> _About this exercise_: Word for word, restate the lines of the material below from its first line through the one containing "Viewport: 1568px width, 535px height.". Omit the rest.

------ Input for this task

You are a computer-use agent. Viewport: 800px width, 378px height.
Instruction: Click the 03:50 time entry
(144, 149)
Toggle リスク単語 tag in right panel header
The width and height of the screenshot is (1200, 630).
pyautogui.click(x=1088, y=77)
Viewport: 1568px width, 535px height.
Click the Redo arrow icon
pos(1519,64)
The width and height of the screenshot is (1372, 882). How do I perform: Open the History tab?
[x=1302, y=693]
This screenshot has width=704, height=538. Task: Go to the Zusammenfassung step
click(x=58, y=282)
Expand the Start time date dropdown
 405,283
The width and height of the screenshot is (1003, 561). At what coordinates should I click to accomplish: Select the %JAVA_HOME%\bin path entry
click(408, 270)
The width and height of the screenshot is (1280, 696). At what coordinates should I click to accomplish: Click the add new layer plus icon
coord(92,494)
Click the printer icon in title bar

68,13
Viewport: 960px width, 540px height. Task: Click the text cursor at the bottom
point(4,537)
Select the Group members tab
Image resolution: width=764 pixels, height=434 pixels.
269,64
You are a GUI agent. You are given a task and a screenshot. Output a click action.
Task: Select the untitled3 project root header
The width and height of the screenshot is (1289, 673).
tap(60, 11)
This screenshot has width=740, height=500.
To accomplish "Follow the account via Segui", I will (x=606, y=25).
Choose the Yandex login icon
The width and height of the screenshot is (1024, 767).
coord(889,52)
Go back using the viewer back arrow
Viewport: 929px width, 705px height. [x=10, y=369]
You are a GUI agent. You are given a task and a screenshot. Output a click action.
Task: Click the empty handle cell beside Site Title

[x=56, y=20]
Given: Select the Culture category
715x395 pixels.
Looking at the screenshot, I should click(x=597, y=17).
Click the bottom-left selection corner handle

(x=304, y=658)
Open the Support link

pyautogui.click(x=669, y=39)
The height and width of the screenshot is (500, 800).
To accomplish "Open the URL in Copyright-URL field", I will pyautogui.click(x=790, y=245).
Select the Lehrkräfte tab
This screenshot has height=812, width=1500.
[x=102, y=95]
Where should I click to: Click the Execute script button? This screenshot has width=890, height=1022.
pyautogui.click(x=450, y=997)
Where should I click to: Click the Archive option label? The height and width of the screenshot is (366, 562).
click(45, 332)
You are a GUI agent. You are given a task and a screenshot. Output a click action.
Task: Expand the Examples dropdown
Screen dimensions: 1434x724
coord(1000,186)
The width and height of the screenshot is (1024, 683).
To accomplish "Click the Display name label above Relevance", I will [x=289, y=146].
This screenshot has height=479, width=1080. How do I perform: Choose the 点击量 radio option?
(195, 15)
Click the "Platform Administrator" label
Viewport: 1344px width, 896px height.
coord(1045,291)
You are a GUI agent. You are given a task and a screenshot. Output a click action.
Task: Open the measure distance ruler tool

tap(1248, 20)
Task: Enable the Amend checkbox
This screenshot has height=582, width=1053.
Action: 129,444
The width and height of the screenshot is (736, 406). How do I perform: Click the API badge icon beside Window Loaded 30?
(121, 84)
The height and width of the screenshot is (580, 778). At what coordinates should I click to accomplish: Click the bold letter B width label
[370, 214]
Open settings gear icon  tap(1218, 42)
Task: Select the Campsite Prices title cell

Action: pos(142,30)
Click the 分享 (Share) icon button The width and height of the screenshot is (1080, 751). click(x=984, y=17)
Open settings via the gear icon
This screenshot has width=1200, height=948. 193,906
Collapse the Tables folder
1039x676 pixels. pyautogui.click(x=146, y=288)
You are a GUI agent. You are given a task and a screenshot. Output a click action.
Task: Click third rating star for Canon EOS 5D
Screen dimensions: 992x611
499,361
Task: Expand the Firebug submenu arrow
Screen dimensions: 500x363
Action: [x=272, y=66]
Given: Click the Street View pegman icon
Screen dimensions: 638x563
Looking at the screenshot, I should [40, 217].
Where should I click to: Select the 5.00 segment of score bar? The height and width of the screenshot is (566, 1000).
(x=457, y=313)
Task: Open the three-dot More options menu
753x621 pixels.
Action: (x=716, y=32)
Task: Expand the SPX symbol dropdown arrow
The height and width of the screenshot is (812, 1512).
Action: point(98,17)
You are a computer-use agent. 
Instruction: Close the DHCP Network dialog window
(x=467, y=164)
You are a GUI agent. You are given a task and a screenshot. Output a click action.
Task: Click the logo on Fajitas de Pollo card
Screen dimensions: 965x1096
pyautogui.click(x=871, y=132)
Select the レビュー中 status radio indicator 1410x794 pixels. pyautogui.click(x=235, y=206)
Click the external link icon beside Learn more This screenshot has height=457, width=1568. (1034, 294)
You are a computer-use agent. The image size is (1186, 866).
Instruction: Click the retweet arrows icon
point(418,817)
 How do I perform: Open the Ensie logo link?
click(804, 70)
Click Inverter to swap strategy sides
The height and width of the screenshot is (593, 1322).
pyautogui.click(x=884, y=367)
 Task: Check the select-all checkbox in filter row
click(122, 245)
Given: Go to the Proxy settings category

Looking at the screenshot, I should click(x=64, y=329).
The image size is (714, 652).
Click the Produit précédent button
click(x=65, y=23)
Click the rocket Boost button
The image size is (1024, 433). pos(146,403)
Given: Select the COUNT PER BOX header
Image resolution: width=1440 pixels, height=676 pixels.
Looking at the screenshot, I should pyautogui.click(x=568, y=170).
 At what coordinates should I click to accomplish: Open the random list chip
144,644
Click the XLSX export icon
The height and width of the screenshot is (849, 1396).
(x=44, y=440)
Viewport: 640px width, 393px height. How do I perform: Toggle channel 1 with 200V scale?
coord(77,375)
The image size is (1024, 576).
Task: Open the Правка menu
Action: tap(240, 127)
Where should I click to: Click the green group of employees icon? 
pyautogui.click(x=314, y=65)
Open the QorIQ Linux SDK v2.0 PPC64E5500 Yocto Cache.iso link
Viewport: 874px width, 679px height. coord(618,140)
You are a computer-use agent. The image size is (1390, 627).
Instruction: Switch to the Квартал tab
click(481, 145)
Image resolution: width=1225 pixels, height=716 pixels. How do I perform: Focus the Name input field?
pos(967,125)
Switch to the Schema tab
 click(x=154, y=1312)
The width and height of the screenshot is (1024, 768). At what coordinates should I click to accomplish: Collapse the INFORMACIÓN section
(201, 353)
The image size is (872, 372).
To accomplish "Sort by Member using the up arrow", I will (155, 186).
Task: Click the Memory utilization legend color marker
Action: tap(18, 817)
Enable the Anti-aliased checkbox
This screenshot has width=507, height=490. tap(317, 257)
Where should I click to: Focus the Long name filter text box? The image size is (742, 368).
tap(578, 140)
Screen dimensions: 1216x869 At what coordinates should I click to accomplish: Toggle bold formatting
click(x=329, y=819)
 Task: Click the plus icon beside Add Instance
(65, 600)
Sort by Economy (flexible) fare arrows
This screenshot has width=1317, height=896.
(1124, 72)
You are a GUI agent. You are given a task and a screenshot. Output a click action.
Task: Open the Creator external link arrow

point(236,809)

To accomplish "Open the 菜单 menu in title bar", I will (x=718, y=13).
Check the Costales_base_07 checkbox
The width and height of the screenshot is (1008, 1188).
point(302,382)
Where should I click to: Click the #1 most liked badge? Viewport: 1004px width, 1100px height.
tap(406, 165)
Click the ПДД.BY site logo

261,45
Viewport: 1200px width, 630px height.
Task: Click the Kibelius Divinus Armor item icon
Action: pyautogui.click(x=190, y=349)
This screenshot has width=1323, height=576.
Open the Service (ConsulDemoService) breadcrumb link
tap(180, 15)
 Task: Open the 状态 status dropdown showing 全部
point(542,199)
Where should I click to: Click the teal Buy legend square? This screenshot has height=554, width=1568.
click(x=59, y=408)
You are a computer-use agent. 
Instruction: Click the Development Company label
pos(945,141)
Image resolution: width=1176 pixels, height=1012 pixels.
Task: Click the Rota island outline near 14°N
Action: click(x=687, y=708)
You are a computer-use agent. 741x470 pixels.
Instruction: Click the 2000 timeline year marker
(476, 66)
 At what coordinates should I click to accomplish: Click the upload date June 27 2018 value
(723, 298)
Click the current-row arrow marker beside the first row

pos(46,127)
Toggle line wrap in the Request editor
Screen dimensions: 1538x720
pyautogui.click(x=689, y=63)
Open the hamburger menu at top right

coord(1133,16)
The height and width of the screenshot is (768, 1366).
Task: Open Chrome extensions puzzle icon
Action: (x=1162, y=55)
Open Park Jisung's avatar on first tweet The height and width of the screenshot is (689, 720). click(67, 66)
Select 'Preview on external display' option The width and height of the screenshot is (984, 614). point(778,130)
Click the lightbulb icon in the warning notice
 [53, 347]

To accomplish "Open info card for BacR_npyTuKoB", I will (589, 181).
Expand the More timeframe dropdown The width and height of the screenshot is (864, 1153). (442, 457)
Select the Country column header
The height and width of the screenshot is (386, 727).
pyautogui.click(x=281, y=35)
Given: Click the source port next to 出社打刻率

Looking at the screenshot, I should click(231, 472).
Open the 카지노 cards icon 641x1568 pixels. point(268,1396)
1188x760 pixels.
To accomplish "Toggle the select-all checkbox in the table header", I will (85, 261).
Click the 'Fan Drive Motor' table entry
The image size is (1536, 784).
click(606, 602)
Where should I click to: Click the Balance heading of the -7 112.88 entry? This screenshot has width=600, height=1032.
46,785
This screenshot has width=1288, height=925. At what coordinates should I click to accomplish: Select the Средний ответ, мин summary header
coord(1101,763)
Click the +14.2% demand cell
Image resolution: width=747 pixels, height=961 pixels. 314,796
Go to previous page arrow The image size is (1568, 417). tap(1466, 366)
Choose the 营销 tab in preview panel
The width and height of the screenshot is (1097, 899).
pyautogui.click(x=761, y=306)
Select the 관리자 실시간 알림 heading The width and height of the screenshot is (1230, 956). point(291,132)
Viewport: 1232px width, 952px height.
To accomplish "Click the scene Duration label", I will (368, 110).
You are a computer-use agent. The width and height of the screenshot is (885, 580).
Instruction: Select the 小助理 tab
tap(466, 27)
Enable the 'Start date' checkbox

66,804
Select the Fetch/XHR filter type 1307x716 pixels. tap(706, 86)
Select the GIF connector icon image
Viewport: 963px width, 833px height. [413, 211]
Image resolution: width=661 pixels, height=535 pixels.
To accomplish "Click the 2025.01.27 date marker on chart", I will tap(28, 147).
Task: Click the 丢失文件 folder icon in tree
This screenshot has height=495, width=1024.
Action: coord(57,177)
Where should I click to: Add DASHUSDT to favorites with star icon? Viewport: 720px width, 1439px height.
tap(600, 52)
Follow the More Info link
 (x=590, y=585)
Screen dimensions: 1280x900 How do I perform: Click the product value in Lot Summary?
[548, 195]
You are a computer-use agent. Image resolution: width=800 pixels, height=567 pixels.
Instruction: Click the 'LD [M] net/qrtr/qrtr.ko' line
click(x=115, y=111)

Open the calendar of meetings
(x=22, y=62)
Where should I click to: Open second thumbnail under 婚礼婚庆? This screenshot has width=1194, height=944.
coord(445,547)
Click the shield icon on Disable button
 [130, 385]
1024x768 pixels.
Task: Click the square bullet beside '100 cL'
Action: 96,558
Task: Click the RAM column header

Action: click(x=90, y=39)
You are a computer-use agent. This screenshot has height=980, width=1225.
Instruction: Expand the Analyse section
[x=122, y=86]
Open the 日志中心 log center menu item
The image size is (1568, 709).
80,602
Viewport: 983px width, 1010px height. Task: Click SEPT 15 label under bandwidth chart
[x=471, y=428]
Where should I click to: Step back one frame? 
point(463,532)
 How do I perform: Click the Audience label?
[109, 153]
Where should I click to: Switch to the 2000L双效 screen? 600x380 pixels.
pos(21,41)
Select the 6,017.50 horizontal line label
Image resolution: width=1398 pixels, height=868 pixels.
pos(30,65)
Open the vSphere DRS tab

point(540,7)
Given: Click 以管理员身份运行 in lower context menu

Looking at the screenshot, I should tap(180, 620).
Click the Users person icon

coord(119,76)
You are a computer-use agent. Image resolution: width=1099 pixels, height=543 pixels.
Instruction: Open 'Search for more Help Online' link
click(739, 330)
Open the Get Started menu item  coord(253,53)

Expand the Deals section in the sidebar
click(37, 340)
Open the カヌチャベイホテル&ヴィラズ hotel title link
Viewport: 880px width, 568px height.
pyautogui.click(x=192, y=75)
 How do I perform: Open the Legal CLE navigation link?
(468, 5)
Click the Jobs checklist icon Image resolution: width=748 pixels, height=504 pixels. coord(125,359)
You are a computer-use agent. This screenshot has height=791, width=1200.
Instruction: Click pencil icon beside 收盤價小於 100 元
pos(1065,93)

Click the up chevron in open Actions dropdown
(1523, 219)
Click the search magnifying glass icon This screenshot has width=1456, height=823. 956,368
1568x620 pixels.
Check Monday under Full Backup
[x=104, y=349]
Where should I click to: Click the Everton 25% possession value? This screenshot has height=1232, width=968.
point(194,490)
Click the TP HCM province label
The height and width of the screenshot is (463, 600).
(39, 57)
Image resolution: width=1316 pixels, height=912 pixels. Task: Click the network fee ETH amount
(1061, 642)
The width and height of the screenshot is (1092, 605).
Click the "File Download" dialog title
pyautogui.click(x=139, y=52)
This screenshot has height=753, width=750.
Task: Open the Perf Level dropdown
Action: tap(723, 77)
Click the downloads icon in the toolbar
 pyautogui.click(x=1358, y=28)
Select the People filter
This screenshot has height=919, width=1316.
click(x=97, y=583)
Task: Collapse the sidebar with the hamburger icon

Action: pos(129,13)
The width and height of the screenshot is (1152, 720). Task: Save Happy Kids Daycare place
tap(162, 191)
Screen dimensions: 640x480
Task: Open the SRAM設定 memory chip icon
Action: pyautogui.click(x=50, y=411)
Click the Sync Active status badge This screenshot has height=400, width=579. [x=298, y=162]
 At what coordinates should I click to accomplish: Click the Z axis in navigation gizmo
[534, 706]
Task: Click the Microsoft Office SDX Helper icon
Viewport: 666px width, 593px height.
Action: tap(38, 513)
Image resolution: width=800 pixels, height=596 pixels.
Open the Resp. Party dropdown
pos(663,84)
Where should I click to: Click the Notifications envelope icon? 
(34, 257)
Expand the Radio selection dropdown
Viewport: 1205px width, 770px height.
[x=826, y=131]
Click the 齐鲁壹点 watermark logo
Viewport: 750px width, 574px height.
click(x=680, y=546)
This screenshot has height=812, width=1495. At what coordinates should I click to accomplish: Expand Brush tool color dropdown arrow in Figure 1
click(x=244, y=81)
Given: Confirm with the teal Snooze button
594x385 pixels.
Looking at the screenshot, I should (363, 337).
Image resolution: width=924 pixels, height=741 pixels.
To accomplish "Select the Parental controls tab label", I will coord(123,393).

------------

> _Solution to this exercise_:
You are a computer-use agent. Viewport: 800px width, 378px height.
Instruction: Click the 03:50 time entry
(144, 149)
Toggle リスク単語 tag in right panel header
The width and height of the screenshot is (1200, 630).
pyautogui.click(x=1088, y=77)
Viewport: 1568px width, 535px height.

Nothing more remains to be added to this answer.